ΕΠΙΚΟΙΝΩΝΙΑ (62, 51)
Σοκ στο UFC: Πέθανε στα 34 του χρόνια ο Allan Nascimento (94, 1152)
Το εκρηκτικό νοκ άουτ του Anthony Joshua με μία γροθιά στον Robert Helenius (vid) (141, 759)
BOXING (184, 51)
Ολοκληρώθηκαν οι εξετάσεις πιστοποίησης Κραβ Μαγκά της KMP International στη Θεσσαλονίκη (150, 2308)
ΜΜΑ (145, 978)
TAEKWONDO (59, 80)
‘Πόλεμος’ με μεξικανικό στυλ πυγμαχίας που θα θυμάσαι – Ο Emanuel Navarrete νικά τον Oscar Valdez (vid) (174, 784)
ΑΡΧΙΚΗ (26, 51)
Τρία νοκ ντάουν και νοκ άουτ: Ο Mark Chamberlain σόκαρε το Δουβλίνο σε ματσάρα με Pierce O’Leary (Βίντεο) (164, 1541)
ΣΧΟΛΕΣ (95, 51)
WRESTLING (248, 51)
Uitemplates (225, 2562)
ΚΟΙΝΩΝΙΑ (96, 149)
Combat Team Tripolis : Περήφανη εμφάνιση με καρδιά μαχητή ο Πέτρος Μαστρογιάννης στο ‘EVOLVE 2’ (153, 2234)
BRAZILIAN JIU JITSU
* * * *
■ EXERCISE DIRECTIONS:
Could you copy each line in the listing above that includes the word "άουτ"?

■ TASK OUTPUT:
Το εκρηκτικό νοκ άουτ του Anthony Joshua με μία γροθιά στον Robert Helenius (vid) (141, 759)
Τρία νοκ ντάουν και νοκ άουτ: Ο Mark Chamberlain σόκαρε το Δουβλίνο σε ματσάρα με Pierce O’Leary (Βίντεο) (164, 1541)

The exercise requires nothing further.